■ Exercise details ■
Your task is to reproduce exactly the lines that run from the beginning of the data through the line where "This screenshot has height=400, width=760." appears.

■ Records to use ■
□ □ □ □ □

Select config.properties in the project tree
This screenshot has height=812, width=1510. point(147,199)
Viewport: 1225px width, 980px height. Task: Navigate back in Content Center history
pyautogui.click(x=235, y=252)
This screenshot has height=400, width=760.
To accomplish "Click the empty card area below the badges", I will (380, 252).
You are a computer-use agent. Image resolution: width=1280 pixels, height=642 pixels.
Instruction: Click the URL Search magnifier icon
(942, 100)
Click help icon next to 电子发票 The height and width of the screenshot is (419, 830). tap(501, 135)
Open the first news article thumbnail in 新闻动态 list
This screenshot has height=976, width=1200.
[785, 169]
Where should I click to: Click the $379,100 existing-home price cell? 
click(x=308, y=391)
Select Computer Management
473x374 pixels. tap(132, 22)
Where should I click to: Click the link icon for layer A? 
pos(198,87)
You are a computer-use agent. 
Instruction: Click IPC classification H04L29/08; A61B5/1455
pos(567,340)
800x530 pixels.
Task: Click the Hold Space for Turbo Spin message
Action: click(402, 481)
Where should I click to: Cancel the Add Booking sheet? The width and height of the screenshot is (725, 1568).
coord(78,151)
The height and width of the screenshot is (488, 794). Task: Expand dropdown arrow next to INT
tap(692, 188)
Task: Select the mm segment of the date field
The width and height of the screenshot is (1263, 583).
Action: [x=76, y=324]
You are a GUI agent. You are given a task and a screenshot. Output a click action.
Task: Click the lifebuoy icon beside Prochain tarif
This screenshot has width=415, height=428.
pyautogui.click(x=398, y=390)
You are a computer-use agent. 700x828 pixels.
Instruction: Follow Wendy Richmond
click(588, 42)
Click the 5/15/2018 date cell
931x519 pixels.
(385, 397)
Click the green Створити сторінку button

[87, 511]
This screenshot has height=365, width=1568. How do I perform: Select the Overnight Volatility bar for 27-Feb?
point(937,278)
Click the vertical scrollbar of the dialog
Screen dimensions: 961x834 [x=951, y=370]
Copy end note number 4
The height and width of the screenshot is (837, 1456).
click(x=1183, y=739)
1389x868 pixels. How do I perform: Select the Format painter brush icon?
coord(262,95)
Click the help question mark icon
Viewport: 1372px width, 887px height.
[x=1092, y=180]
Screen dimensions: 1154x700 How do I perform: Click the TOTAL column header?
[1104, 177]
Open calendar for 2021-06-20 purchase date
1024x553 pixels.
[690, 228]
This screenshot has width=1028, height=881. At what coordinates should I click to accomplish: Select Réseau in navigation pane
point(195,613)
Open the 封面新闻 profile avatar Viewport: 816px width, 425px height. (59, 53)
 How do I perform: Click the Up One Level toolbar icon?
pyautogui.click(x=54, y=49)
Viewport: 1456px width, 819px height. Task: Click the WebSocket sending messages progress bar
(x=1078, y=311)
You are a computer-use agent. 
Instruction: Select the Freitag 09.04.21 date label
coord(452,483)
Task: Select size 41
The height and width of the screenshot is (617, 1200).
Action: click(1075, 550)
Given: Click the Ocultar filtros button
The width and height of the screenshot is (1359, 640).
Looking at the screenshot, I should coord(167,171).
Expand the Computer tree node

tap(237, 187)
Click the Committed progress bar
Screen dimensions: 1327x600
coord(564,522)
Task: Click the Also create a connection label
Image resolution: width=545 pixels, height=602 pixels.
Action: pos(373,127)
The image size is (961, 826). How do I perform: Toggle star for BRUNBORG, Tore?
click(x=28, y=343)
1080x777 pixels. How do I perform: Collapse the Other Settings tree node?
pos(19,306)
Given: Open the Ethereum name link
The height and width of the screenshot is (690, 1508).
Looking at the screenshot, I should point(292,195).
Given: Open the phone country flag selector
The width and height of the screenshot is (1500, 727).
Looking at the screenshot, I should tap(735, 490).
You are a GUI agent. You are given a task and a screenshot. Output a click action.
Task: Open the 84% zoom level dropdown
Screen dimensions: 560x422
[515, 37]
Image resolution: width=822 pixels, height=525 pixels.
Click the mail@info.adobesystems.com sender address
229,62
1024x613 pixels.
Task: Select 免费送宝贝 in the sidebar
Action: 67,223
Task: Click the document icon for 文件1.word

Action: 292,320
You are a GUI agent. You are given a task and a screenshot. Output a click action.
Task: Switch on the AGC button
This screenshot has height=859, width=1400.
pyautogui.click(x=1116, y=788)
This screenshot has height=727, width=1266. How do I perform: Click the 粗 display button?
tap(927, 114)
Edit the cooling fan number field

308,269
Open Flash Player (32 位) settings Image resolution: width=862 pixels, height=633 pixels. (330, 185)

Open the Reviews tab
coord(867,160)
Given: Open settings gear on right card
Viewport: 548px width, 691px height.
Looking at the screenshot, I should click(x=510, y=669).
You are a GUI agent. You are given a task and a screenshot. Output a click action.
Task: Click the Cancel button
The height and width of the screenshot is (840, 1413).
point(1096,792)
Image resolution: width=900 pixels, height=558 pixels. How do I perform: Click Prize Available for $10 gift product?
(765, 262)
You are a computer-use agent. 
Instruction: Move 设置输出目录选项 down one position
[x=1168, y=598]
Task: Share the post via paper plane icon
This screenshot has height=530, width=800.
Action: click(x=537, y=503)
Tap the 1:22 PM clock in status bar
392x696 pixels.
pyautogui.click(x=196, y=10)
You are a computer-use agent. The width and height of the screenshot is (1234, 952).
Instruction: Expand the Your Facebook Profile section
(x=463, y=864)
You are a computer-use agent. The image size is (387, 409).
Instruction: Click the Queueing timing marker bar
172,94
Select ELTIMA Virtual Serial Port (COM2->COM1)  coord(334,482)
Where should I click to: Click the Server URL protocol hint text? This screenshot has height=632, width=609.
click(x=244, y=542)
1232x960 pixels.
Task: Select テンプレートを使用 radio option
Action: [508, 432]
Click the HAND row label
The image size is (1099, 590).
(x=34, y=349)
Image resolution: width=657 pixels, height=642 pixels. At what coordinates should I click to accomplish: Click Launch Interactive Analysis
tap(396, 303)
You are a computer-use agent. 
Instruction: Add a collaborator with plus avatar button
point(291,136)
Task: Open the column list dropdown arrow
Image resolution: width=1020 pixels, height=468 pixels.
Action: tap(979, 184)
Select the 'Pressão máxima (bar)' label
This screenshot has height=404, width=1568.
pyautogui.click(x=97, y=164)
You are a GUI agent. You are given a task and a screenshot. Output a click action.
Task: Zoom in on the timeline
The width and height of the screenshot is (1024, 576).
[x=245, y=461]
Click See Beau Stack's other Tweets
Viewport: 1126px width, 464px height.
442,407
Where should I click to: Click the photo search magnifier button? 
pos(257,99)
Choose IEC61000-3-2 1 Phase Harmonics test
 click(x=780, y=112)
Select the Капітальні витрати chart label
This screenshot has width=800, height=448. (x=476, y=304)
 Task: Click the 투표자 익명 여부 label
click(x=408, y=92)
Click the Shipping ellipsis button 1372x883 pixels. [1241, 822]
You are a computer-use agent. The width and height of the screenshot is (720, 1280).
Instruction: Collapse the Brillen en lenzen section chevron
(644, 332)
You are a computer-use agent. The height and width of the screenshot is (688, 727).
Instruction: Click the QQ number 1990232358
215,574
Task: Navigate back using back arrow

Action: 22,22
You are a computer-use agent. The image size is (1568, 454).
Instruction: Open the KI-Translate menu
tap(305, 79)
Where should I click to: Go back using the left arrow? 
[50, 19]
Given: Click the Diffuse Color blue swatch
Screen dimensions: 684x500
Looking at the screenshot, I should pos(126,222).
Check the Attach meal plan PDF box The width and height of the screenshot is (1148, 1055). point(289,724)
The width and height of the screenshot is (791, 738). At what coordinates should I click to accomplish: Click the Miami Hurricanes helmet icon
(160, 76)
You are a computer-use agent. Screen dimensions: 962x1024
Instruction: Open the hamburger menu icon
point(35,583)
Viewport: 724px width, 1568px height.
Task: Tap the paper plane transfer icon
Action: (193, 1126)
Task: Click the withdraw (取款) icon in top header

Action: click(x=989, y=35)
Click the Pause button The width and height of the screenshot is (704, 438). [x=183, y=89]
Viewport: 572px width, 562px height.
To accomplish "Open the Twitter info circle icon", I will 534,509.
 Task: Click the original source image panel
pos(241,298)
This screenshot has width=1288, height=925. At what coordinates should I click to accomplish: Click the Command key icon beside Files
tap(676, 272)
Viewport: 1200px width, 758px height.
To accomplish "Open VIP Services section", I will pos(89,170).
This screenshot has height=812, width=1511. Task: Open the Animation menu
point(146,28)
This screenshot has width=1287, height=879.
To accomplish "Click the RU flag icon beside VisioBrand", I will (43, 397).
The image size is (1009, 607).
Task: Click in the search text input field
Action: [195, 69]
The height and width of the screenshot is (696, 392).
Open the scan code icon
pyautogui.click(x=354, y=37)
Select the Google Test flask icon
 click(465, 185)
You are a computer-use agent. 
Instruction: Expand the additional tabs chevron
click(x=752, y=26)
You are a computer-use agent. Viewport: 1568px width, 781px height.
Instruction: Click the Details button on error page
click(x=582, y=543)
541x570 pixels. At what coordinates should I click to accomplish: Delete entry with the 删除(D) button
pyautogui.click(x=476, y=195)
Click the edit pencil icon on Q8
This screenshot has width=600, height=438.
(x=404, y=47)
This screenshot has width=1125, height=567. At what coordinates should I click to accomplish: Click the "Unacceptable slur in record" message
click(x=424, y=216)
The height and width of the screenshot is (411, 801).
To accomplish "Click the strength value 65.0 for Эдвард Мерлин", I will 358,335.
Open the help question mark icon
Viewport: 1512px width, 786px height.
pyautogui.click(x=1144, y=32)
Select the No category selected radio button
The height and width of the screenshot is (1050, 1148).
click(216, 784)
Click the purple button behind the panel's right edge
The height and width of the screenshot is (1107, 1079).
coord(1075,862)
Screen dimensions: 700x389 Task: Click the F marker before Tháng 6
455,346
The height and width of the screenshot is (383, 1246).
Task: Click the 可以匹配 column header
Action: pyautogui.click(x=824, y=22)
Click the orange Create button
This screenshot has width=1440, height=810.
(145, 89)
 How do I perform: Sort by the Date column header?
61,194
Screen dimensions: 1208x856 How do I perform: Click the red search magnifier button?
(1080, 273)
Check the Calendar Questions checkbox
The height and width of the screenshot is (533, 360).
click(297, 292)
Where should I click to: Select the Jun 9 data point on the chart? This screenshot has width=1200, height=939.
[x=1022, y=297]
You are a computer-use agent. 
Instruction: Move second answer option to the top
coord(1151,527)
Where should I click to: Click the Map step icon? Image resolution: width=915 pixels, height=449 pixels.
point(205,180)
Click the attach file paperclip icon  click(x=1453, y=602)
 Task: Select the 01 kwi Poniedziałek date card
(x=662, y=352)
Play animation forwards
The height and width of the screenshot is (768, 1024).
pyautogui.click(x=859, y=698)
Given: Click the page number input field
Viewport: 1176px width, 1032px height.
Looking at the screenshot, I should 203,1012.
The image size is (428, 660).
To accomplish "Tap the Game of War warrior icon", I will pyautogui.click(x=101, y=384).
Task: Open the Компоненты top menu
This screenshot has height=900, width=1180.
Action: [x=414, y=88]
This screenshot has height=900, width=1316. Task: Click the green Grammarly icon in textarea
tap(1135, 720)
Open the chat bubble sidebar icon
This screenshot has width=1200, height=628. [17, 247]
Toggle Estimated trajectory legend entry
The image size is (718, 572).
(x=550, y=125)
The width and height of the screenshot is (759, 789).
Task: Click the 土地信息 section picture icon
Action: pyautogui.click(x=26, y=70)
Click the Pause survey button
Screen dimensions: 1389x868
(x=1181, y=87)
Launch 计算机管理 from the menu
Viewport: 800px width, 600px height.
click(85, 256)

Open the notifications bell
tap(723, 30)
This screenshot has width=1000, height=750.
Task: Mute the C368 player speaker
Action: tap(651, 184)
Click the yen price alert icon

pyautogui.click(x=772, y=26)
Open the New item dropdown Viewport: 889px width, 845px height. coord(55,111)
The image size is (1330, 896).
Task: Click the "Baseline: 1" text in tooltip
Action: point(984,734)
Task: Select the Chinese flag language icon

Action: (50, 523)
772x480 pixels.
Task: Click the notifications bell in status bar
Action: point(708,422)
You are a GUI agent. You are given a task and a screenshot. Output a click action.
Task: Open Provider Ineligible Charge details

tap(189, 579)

□ □ □ □ □

■ Output below ■
Select config.properties in the project tree
This screenshot has height=812, width=1510. point(147,199)
Viewport: 1225px width, 980px height. Task: Navigate back in Content Center history
pyautogui.click(x=235, y=252)
This screenshot has height=400, width=760.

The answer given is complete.